Yes, but the song is all in miles, my metric brain does not compute… guru meditation…
I have no answers, but I have wondered about this, too. I was taught that our solar system is moving pretty fast in a circular pattern within our galaxy, relative to the galaxy’s center. Since the big bang, everything is moving fast away from everything else.
If we can pick one reference point, and say our sun is moving at X rate from there, Earth and the other planets are not moving at a steady speed. Relative to our ref. pt., we’d move faster for half a year, then slower for the other half in our orbit around the sun. Earth’s path through the cosmos is not a straight one, and our moon’s path is crazier yet.
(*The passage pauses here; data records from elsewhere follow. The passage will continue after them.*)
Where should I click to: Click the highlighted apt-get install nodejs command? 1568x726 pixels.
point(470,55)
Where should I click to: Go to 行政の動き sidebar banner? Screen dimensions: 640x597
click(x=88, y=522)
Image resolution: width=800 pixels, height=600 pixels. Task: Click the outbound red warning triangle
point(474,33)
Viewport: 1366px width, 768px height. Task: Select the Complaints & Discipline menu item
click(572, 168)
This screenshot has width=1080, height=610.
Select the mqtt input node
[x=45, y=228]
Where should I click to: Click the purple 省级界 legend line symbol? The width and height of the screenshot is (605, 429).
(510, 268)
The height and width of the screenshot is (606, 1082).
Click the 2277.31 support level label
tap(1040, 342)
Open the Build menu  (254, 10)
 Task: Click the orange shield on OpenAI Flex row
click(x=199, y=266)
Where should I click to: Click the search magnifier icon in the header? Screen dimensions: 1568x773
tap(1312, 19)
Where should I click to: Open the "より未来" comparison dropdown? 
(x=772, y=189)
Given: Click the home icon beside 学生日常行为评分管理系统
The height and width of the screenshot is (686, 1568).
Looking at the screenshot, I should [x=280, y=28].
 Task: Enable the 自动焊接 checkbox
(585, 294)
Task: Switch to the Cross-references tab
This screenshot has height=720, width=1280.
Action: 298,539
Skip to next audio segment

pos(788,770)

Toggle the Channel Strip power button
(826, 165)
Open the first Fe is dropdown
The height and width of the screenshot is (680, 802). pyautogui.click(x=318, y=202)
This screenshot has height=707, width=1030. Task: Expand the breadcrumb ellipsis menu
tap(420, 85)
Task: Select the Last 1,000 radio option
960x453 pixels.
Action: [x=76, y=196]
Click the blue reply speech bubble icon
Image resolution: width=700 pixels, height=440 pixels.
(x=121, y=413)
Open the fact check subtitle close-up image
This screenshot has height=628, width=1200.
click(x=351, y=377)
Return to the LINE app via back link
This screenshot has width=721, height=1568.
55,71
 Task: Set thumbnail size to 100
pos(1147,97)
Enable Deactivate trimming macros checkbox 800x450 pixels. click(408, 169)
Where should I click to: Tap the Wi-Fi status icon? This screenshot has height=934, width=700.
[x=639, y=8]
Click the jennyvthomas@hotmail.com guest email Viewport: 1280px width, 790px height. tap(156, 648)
Is the solar system’s speed through space fast enough to make Earth’s path a wobble, or slow enough so the path is a series of loops? I feel like a little boy asking why the moon doesn’t fall out of the sky. I think my question is a wee bit less clueless, but not much. :smack:
Asking questions like this eventually led to disproving the old aether theory and to Relativity.
*** Ponder
The question is incorrect. The Universe expands uniformly, which means that any point in the Universe has an equal claim to being the “center”. So we’re not moving relative to the expansion of the Universe, and some galaxy we observe ten billion lightyears away which is receding from us at a fair fraction of the speed of light is also not moving relative to the expansion of the Universe.
If, on the other hand, you just want our velocity relative to the average of some very large chunk of the Universe, the best you can do there is to compare our velocity to the average frame of the cosmological microwave background. In this case, the answer is that our Solar System is moving at approximately 368 km/s relative to the CMB.
So the cosmological microwave background is the furthest out we can “see”, like our edge of the universe? So it is within these edges that we are moving in 368 km/s, but since what we see follows as the cosmological microwave background, were not really moving at all? I’m I in the wrong universe now?
Saying that we’re moving relative to the CMB is fundamentally no different than saying that a car is moving relative to the Earth. The Earth is a pretty big object, by human scales, so it’s often convenient to say how fast something is moving relative to it. The material which emitted the CMB is also a really big object, on astronomical scales, so it’s often convenient to say how fast something is moving relative to that. Neither has any fundamental significance, though, and you can’t say that something is moving relative to the Universe itself.
I appreciate your patience with my feeble grasp on this astronomical subject So one more question; do we know how fast the unverse is expanding? And is it slowing down?